Problem description:
Duplicate the listing below word for word, leaving out the pictures.

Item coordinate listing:
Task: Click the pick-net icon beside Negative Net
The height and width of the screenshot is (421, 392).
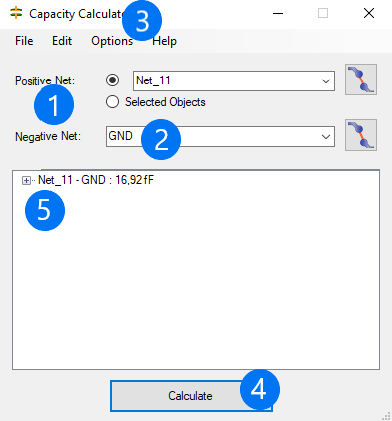Action: click(x=361, y=135)
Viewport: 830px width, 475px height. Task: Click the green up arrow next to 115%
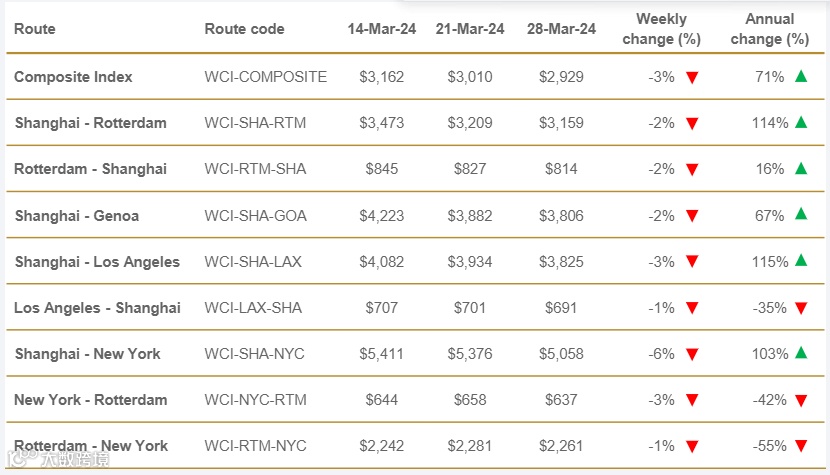coord(801,261)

Answer below:
Task: Click the pick-net icon beside Negative Net
The height and width of the screenshot is (421, 392).
Action: click(x=361, y=135)
Viewport: 830px width, 475px height. Task: Click the green up arrow next to 115%
coord(801,261)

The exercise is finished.